Amazon Fraud Detector is a managed service that uses machine learning to identify potentially fraudulent activity in real time. It combines your historical fraud data with Amazon’s fraud detection expertise (patterns learned from AWS and Amazon.com) to train models that score transactions, account registrations, or any event for fraud risk. The service is designed so that fraud analysts and application developers can build and deploy detection models without deep ML knowledge.

Official documentation: https://docs.aws.amazon.com/frauddetector/ Pricing: https://aws.amazon.com/fraud-detector/pricing/

Core Concepts

Event Type - Defines the schema of the activity you want to evaluate. For an online payment event, the schema might include IP address, email, transaction amount, card BIN, and device fingerprint. Each event type has associated entity types (the actor, such as a customer or merchant) and labels (legitimate or fraudulent).

Model - A trained ML model. Fraud Detector supports two model types: Online Fraud Insights (OFI), which uses your data plus Amazon’s internal fraud patterns, and Transaction Fraud Insights (TFI), which adds payment-specific features like card velocity and address verification. You provide labeled historical data (events marked as fraud or legitimate), and the service trains a model automatically.

Detector - The evaluation engine. A detector combines one or more models with rules to produce outcomes. When you send an event to a detector, it scores the event using the model, evaluates rules against the score and event attributes, and returns an outcome.

Rules - Business logic that maps model scores and event attributes to outcomes. For example: if model score > 900, outcome is “block”; if model score > 700 and email domain is a free provider, outcome is “review”; otherwise outcome is “approve.” Rules give fraud analysts direct control over decision thresholds without retraining models.

Outcomes - The actions associated with rule matches. Typical outcomes are approve, review, and block.

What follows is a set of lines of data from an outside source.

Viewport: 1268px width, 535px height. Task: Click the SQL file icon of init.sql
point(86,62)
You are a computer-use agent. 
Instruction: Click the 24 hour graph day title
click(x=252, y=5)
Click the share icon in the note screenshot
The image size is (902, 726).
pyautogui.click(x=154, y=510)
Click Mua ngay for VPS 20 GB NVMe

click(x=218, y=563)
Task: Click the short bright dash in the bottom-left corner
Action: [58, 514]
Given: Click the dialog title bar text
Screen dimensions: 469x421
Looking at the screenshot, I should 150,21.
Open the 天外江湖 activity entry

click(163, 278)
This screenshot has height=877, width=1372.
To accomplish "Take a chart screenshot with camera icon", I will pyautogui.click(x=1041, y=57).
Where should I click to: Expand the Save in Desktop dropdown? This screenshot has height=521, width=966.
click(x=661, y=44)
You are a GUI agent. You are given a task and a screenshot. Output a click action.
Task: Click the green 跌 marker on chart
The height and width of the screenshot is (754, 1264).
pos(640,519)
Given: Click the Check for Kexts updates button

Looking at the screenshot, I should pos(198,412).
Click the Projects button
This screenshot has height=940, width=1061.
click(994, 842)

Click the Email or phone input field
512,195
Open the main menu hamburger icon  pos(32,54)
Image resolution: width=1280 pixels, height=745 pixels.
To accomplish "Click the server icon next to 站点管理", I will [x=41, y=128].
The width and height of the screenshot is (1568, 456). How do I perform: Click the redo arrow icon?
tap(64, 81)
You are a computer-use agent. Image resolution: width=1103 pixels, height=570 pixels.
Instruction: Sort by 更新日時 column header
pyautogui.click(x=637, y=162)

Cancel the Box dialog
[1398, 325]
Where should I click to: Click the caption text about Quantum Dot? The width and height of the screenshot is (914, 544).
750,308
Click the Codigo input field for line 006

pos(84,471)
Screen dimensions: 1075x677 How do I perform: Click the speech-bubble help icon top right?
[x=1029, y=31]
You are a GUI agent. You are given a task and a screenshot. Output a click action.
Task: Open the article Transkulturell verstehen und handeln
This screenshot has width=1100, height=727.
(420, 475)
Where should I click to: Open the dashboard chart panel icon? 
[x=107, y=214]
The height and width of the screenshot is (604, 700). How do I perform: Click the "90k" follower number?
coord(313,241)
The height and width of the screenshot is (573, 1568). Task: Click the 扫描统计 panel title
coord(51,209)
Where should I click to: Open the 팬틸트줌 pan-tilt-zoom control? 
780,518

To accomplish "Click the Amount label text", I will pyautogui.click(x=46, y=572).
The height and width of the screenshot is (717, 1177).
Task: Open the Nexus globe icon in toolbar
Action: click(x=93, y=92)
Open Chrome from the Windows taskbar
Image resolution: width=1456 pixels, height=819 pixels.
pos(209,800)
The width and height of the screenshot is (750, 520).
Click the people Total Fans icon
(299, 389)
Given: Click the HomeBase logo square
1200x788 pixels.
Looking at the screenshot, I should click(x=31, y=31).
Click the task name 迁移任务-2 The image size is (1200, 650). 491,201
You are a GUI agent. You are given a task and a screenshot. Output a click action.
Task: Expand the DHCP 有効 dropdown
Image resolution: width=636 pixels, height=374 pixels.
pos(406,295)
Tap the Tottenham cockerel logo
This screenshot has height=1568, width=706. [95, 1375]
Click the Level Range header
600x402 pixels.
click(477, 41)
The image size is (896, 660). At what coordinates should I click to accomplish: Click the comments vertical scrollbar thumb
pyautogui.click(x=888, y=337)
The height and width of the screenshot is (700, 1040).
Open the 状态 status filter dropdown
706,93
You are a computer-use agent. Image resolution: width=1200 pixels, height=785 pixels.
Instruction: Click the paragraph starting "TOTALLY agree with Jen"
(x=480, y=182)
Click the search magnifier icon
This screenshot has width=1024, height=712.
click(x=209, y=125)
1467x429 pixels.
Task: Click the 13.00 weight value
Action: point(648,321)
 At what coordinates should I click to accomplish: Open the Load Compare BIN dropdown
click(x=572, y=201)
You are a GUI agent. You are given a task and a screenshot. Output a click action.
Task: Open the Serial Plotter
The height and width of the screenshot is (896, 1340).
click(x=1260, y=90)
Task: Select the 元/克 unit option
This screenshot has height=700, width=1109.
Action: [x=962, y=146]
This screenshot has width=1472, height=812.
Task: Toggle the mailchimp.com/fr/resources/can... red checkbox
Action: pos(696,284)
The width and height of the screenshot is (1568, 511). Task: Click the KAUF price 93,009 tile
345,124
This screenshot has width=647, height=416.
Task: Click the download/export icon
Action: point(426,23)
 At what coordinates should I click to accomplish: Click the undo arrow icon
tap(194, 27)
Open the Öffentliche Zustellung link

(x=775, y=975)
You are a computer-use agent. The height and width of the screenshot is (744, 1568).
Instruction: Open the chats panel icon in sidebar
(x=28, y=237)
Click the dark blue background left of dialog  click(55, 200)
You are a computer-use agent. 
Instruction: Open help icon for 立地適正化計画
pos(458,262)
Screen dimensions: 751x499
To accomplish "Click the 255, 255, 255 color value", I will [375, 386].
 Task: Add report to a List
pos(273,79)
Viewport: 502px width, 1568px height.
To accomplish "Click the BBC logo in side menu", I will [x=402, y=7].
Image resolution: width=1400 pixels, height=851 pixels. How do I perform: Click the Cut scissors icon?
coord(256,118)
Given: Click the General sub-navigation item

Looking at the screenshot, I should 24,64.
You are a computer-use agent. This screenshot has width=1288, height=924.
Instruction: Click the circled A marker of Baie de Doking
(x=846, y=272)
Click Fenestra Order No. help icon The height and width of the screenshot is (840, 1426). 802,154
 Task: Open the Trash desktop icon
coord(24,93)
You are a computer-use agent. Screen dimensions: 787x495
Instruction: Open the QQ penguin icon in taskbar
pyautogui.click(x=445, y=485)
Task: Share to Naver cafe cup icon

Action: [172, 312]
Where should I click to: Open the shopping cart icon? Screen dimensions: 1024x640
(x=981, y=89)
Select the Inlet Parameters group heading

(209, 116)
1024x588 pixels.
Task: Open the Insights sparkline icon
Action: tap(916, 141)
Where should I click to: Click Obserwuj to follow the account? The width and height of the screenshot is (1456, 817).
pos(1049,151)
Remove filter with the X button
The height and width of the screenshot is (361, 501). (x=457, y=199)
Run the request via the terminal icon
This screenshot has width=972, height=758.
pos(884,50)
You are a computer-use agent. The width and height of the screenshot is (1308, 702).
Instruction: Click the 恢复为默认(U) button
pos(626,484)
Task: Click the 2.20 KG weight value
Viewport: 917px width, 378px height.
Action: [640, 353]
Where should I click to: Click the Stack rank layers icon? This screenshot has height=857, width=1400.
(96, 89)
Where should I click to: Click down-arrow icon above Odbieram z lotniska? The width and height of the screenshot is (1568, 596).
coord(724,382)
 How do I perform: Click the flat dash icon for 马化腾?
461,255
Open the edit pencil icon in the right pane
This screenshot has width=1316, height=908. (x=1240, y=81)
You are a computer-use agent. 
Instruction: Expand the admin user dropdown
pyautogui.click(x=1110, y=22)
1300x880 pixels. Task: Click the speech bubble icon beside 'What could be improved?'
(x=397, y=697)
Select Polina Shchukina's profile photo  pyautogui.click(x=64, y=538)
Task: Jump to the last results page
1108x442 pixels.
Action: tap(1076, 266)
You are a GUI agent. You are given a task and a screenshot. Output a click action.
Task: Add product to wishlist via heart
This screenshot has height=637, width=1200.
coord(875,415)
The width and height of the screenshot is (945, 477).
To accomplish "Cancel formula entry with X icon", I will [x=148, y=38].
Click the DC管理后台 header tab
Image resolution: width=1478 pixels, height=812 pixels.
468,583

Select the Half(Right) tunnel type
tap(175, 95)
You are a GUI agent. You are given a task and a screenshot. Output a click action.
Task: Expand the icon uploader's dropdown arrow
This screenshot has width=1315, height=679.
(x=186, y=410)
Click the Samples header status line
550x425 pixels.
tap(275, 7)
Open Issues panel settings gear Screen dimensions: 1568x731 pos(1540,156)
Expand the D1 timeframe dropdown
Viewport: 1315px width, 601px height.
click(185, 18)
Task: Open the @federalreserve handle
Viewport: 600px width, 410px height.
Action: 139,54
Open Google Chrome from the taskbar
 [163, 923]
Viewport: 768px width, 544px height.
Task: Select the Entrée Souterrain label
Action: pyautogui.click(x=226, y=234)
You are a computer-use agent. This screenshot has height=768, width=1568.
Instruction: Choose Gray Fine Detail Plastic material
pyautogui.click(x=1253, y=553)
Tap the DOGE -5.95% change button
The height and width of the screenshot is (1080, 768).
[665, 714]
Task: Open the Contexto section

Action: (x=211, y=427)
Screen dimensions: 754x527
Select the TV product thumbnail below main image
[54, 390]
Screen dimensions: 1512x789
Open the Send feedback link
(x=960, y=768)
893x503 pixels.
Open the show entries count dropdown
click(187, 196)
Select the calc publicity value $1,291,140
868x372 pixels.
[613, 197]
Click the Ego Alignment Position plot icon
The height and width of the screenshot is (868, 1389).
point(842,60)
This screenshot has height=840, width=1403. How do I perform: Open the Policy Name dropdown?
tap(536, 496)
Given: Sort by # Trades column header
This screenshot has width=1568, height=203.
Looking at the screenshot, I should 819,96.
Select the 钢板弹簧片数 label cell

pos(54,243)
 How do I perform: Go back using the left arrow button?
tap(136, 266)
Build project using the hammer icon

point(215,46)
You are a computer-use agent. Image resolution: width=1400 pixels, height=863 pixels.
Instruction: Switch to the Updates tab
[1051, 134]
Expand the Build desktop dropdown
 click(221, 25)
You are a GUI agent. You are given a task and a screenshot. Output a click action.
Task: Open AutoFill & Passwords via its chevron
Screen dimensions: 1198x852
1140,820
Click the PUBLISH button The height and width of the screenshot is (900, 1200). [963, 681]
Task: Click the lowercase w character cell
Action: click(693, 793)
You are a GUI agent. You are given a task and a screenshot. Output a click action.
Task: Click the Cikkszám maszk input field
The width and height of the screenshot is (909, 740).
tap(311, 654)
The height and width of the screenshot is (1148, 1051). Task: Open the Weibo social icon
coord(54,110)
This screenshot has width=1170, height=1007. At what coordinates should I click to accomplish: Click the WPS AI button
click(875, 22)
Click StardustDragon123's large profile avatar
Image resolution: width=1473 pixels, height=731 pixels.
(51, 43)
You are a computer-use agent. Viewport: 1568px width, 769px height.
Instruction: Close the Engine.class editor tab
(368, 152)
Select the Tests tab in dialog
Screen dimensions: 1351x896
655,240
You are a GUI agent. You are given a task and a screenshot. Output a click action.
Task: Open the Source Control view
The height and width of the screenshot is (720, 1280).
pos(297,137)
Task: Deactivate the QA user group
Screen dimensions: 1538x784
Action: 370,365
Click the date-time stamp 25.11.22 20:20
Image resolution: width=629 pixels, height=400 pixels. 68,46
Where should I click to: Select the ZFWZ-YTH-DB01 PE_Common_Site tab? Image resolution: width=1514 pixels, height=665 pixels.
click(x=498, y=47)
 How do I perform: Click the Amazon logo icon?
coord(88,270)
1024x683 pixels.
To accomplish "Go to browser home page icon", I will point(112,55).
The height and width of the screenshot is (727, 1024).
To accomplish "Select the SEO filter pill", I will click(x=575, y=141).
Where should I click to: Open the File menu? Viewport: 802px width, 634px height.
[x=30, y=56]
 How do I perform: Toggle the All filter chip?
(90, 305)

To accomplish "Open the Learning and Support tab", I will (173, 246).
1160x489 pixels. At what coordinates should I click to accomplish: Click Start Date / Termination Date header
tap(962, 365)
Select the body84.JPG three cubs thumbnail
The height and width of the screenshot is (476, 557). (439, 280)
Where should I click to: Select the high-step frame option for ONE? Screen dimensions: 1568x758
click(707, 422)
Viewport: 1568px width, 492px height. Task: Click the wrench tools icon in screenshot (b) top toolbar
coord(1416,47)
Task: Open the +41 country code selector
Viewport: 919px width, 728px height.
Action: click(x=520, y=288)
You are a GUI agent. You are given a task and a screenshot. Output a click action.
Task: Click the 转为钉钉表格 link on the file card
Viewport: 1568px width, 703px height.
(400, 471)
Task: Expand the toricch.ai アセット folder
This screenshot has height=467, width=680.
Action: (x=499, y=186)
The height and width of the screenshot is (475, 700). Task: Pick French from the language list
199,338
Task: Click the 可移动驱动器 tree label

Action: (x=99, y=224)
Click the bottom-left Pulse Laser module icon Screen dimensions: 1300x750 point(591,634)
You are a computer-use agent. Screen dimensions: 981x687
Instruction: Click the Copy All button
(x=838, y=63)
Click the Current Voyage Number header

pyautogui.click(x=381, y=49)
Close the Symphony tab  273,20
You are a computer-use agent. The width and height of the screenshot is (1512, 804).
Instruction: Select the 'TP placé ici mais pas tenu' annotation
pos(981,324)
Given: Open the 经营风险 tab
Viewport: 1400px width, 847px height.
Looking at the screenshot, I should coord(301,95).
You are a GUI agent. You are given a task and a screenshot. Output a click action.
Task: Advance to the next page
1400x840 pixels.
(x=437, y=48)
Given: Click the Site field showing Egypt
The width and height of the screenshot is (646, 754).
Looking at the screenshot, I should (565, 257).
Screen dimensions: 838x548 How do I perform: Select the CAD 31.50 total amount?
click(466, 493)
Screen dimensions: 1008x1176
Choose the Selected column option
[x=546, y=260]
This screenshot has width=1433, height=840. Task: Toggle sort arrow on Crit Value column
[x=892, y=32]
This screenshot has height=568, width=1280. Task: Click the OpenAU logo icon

Your application receives the outcome and acts accordingly.

Building a Fraud Detection Model

The workflow follows a structured sequence. First, define the event type with all relevant variables. Second, upload historical data to S3 in the required format (CSV with event variables, timestamps, and fraud labels). Third, create and train a model. Fraud Detector handles feature engineering, algorithm selection, and hyperparameter tuning automatically. Training typically takes 1-4 hours depending on data volume.

After training, Fraud Detector provides a model performance report including AUC-ROC, score distributions for fraud and legitimate events, and confusion matrix metrics at various thresholds. Review these carefully: a model with high AUC but poor calibration can still produce poor business outcomes.

Data Requirements

The minimum training data is 10,000 events with at least 500 fraud labels. In practice, models improve significantly with more data. The fraud rate in your training data does not need to match the production fraud rate; Fraud Detector handles class imbalance internally.

Data quality is paramount. Common pitfalls include labeling delays (fraud discovered weeks after the event, leading to mislabeled training data), survivorship bias (training only on transactions that passed existing rules), and feature leakage (including variables that are only available after the fraud decision).

Real-Time Evaluation

The GetEventPrediction API evaluates an event in real time, typically returning a result in under 100ms. The response includes the model score, matched rules, and resulting outcome. Integrate this into your transaction flow at the decision point: after the user submits a payment but before the charge is authorized.

For high-volume applications, the API supports up to 2,000 TPS per detector by default, with higher limits available through a service quota increase request.

Rules vs Model Scores

The combination of ML scores and deterministic rules is what makes Fraud Detector practical for production use. Models catch nuanced patterns that rules miss. Rules handle known fraud patterns immediately without waiting for model retraining. Fraud analysts can adjust rule thresholds in real time as fraud patterns shift, while model retraining happens on a scheduled basis (monthly or quarterly).

Pricing

Fraud Detector charges per event evaluated and per model training hour. The per-event cost decreases at higher volumes. For planning purposes, the evaluation cost is the dominant factor: estimate your monthly transaction volume and multiply by the per-event rate. Training costs are periodic and typically small relative to evaluation costs at production scale.